Kurt Gerron, un anti héro (?)

C’est en voyant les sorties de livres que je constate que Charles Lewinsky, écrivain suisse de langue allemande vient d’écrire un ouvrage intitulé ;GERRON.
Tout de suite, ce nom me dit quelque chose, mais quoi ? Je tape donc ce nom sur G**gle images où je tombe sur cette photo: et là, je me dis que je connais ce visage…mais où l’ai-je vu ?
Et tout à coup, ça me revient le magicien Kiebert, directeur du théâtre de variétés et prestidigitateur dans le célèbre « Ange bleu » aux côtés de Marlene Dietrich et d’Emil Jannings et Le Docteur Kalmus dans les « Drei von der Tankstelle » aux côté de Heinz Rühmann, Willy Fritsch et Lilian Harvey.
Un visage rond tout à fait reconnaissable. Et là, je m’aperçois , suite à une recherche,que cet homme a eu une existence bien mouvementée, à une époque , elle -même, bien mouvementée.
Gerron nait en 1897, à Berlin, dans une famille aisée de commerçants juifs.Peu après son bac, c’est la première guerre mondiale et incorporé, il doit laisser tomber des études de médecine. Grièvement blessé, il est déclaré « inapte au combat », quitte l’armée, reprend ses études et sera à nouveau incorporé, comme médecin militaire, cette fois.
La guerre finie, il laisse tomber son métier de médecin et se destine à la carrière d’acteur. Dans les années 20-30, il commence comme acteur de théâtre et de chanteur. Il interprète entre autres, la célèbre « complainte de Mäckie, » de l’Opéra de Quatre Sous.Il joue dans des films sous la direction de Richard Oswald et Georg W.Pabst, puis, c ‹ est dans l ›« Ange bleu », de Joseph von Sternberg qu’il atteindra le sommet de sa carrière d’acteur.
Peu après la prise de pouvoir par les nazis, Gerron émigre avec ses parents et sa femme Olga vers Paris. En 1935, il se rend aux Pays-Bas, en passant par l’Italie et l’Autriche.Peter Lorre et Marlene lui proposent leur aide pour l’aider à passer aux Etats Unis, mais il la refuse .Après l’attaque des Pays-Bas par la Wehrmacht, il est arrêté par la SS et interné dans le camp hollandais de Westerbork. En février 1944, il sera déporté au camp de concentration de Theresienstadt, où, pour adoucir un peu le quotidien des prisonniers, il montera un cabaret « der Karussell ».
En août 1944, il est contraint par les autorités allemandes de tourner un film pseudo-documentaire de propagande montrant Theresienstadt, l’enfer, comme un paradis aux yeux d’ observateurs de la Croix Rouge, et de représentants des pays neutres et contrant les attaques des « antinazis ».
Un village de cinéma est alors totalement reconstitué à cet effet avec cafés, bureau de poste, banque,bibliothèque, höpital.Certains reprocheront à Gerron de ne pas avoir refusé l’ordre des autorités allemandes.
Reproches auxquels Gerron répondra :« Moral ist Luxus, Luxus ist hier eine Scheibe Brot = la morale est un luxe, ici, le luxe, c’est une tranche de pain. »
Le film s ‹ appellera « Theresienstadt » ou encore, en plus cynique :« Der Führer schenkt den Juden eine Stadt = leur fuhrer offre une ville aux juifs. » Hélas, l › espoir de sauver sa vie, celle de sa famille et de ceux qui avaient travaillé avec lui dans cette entreprise sera très vite réduit à néant. Il est avec beaucoup d’autres déporté à Auschwitz où il meurt le 28 octobre 1944 dans la chambre à gaz, le veille du jour où Himmler fermera Auschwitz devant l’avancée des Russes.

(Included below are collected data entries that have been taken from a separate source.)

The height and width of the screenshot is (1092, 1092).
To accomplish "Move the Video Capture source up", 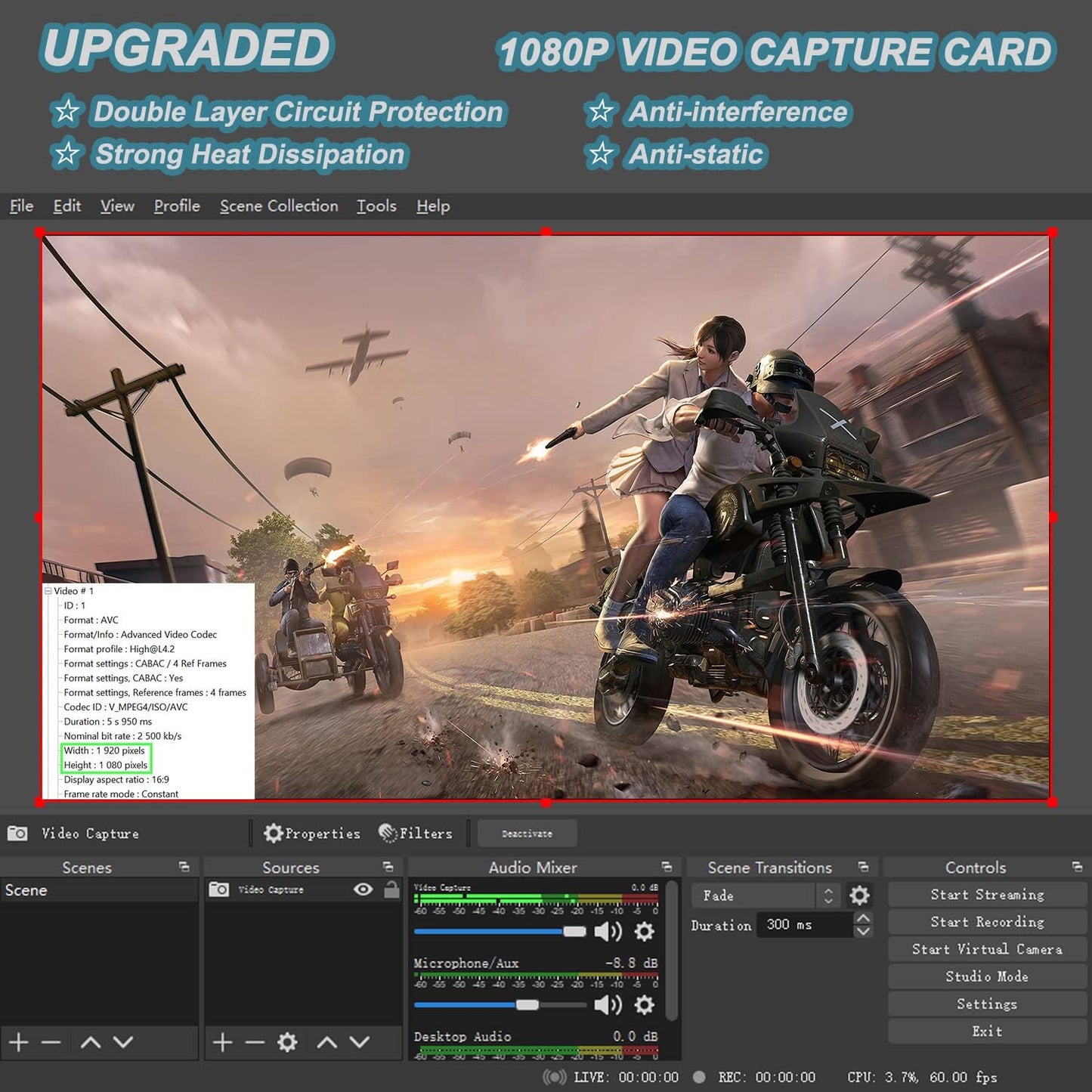I will (x=326, y=1042).
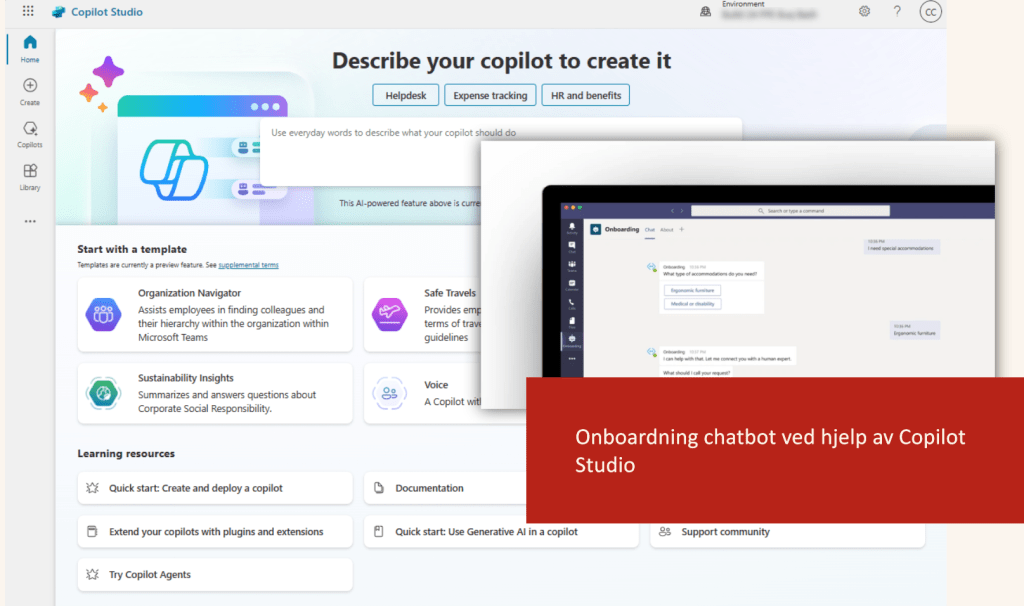Open the Organization Navigator template
The image size is (1024, 606).
215,315

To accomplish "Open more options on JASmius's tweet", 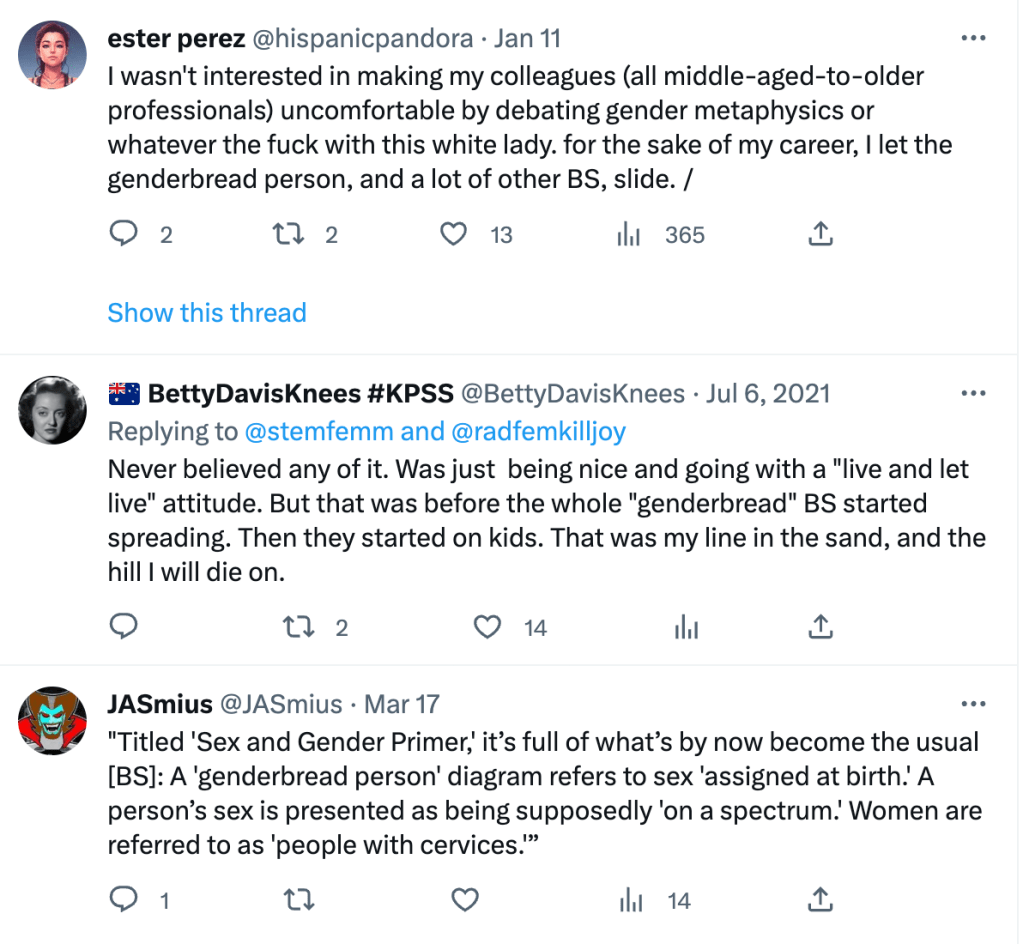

Kurt Gerron chante la complainte de Mackie:

Quelques extraits du film qu’il réalisa contraint et forcé:

Finale de "Die drei von der Tankstelle:(il est le premier, à 0,20 à sortir par la porte de droite. On reconnait son visage rond.)

Une partie de la docu , en allemand,qui m’a permis de rédiger ce post:
http://www.steffi-line.de/archiv_text/nost_buehne/06g_gerron.htm

Comment désobéir quand on vous dresse un revolver sur la tempe?
Comment désobéir devant des gens qui vous tuera un jour ou l’autre? …

Son histoire est très triste. Je ne le connaissais pas mais sa version de la chanson de Mackie Messer est super, j’adore cette chanson de toute façon!
(Et, rien à voir, mais au début de la vidéo, je rêve ou il dit « Sie werden ein paar Songs […] hören? » Un anglicisme qui existait depuis 80 ans alors?!)